2 Japanese Nuclear Workers Hospitalized for Radiation Exposure

Two Japanese workers on the crew battling the crisis at the Fukushima Daiichi nuclear power plant have been hospitalized after being exposed to high levels of radiation while laying cable at the complex’s No. 3 reactor.

The two crew members, along with another who was exposed but didn’t require hospitalization, reportedly stepped into contaminated water while working in the reactor building’s basement, the Guardian reports. They were part of a team laying cables to connect a pump to a power supply in an effort to bring in fresh water for cooling the reactor.

The hospitalized workers were exposed to up to 180 millisieverts, which is nearly 30 times the amount of radiation the typical American receives in a year. The exposure is not considered grave — Japan last week set a yearly limit of 250 millisieverts a year for nuclear workers — but it raised concerns about the potential for accidental exposures.

Radiation continues to raise other fears.
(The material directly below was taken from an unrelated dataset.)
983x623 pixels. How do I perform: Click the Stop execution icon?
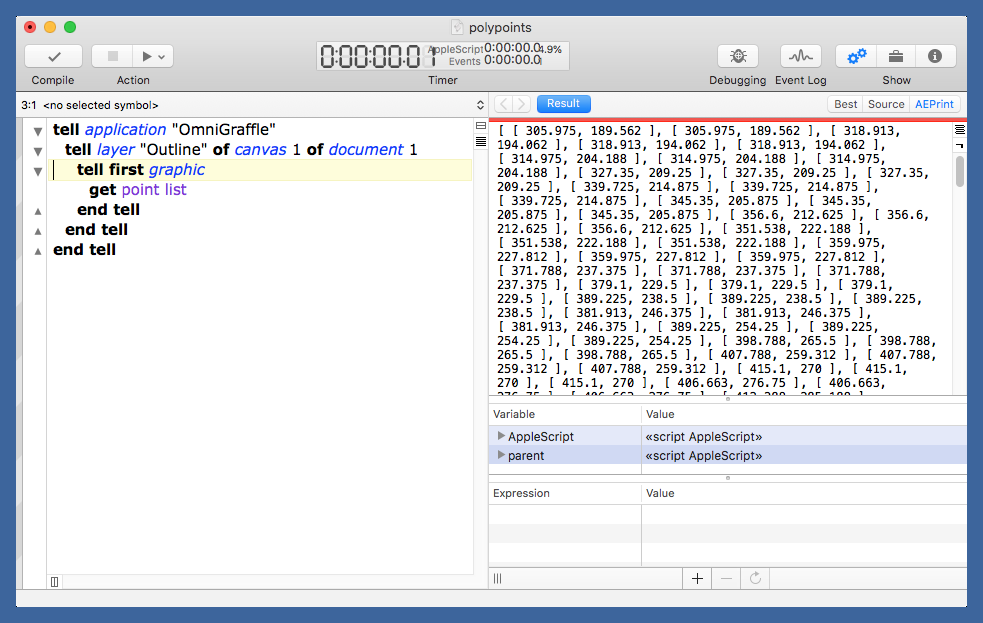point(111,56)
According to the Los Angeles Times, the elevated level of radiation in the water around the nuclear power plant has provoked jitters in the nation’s fishing industry, a pillar of the Japanese economy.

“I worry the radiation might move up the food chain,” said Tomoyuki Kondou, a veteran fisherman who was hundreds of miles out to sea when the quake and tsunami struck. “At first, the smaller fish will become infected and then will get eaten by the bigger fish.”
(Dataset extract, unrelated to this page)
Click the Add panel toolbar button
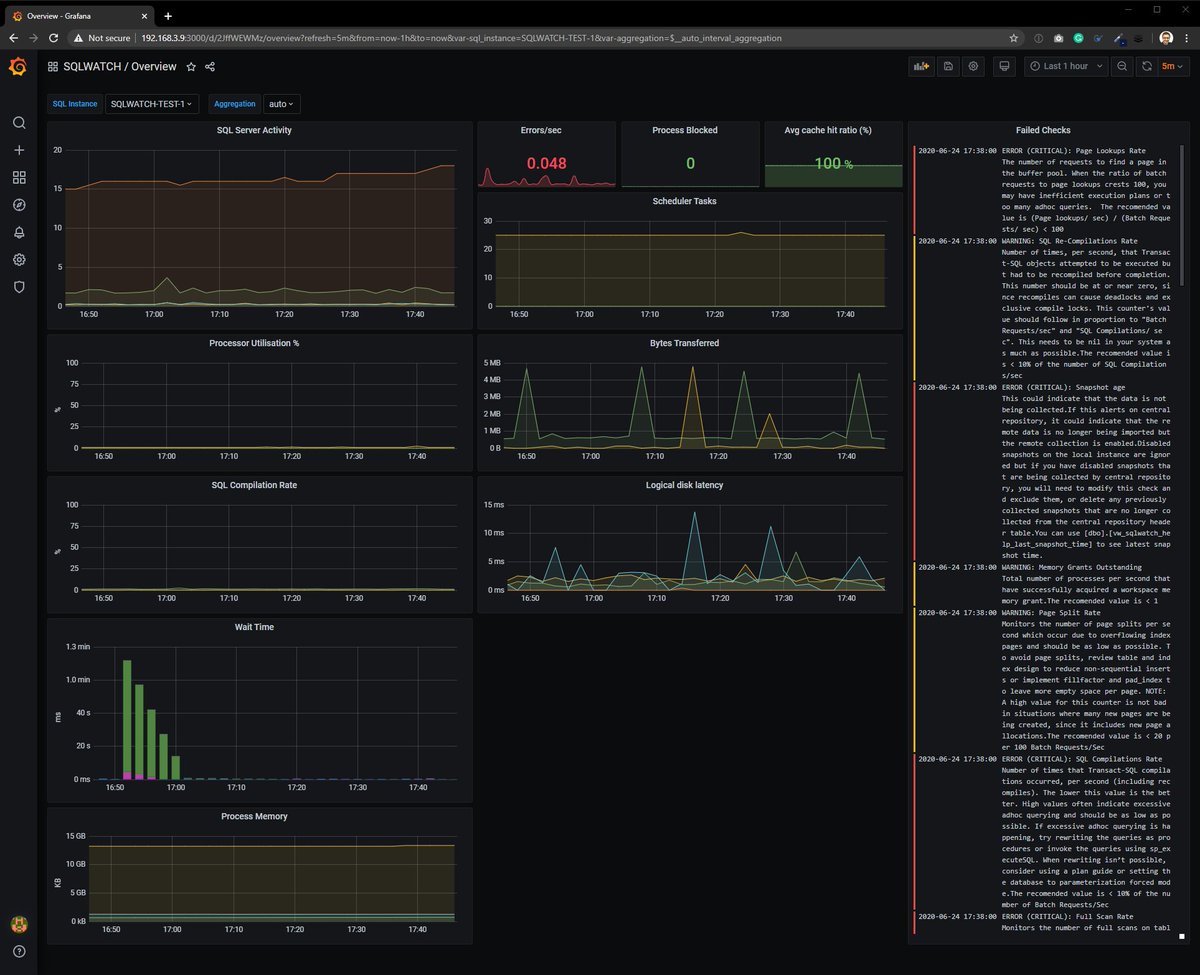 tap(921, 66)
Radiation concerns — which sparked a warning more than 150 miles away in Tokyo to avoid using tap water in preparing baby formula — also fueled a scramble for bottled water, with merchants struggling to keep their shelves stocked.
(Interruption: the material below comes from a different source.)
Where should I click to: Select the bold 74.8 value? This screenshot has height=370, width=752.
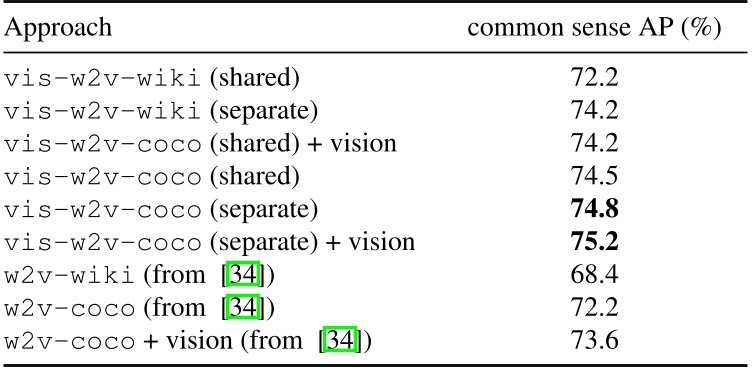[x=594, y=209]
Separately, The Washington Post reports that a Japanese agency that evaluated the Fukushima Daiichi complex found its safeguards sufficient in 2009 despite warnings from a member of its panel of experts about the dangers of a tsunami.

The expert, seismologist Yukinobu Okamura, was rebuffed by an executive of the operator of the Fukushima plant, Tokyo Electric Power Co., and officials concluded that the safety focus should be on the threats posed by a potential earthquake.

As it turned out, the plant apparently withstood this month’s magnitude 9.0 earthquake, but the subsequent tsunami knocked out the power needed to cool the reactors, leading to the ongoing nuclear disaster.

“Now I regret that I didn’t stress this more strongly, to push them to research this,” Okamura said.